After doing some research, this is apparently a known long-standing issue with inheritance in Postgres. Nobody calls it a "bug" outright, though. Just a limitation. It makes me wonder how others have tackled problems of a similar nature.

I've since devised a different way (http://archives.postgresql.org/pgsql-general/2003-05/msg00585.php), but if you guys have any other suggestions for how you've handled this sort of thing in PostgreSQL, let me know.

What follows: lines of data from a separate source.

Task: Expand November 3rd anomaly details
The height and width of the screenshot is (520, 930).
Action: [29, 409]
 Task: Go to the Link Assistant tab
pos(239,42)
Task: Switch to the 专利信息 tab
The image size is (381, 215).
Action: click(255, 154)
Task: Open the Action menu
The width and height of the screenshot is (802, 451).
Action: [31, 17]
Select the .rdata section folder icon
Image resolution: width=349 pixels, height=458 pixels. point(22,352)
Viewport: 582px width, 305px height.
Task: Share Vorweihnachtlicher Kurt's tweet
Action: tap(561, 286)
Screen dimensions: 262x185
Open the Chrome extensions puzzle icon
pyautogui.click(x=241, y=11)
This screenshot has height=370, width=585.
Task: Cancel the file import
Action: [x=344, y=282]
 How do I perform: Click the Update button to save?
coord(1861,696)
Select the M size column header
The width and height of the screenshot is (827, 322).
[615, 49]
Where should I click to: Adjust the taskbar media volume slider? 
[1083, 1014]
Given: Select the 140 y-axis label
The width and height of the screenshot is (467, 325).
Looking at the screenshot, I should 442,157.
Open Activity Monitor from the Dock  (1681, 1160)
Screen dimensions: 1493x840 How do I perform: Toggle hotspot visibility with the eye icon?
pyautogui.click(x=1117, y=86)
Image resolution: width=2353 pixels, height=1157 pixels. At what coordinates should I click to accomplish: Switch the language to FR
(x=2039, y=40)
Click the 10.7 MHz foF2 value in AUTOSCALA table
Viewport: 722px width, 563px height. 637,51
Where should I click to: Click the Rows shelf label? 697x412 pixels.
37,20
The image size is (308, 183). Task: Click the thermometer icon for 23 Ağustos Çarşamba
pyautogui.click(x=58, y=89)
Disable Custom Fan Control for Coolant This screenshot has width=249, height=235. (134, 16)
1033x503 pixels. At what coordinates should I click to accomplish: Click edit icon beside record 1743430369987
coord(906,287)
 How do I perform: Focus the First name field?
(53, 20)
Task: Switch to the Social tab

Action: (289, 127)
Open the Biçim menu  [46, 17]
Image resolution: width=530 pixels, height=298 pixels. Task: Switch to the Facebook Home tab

To grossly simplify, here's what I was trying to do.


CREATE TABLE products (
id serial NOT NULL PRIMARY KEY,
name varchar(64) NOT NULL,
price numeric(6,2)
);

CREATE TABLE pants (
waist smallint,
length smallint,
colour varchar(12)
) inherits (products);

CREATE TABLE computers (
cpu varchar(12),
mhz smallint,
) inherits (products);

INSERT INTO pants (name,price,waist,length,colour)
VALUES ('Brand-X Cargo Pants', 49.95, 32, 34, 'khaki');

INSERT INTO computers (name,price,cpu,mhz)
VALUES ('Flower Power iMac', $666.66, 'Motorola 750', 500);

SELECT id,name FROM products;

--> 1 Brand-X Cargo Pants
--> 2 Flower Power iMac

INSERT INTO computers (id, name,price,cpu,mhz)
VALUES (1, 'Mac Plus', $5.00, 'Motorola 68000', 8);

SELECT id,name FROM products;

--> 1 Brand-X Cargo Pants
--> 1 Mac Plus
--> 2 Flower Power iMac


Huh? But products.id is a primary key! The "Mac Plus" screwed it up by inserting duplicate values!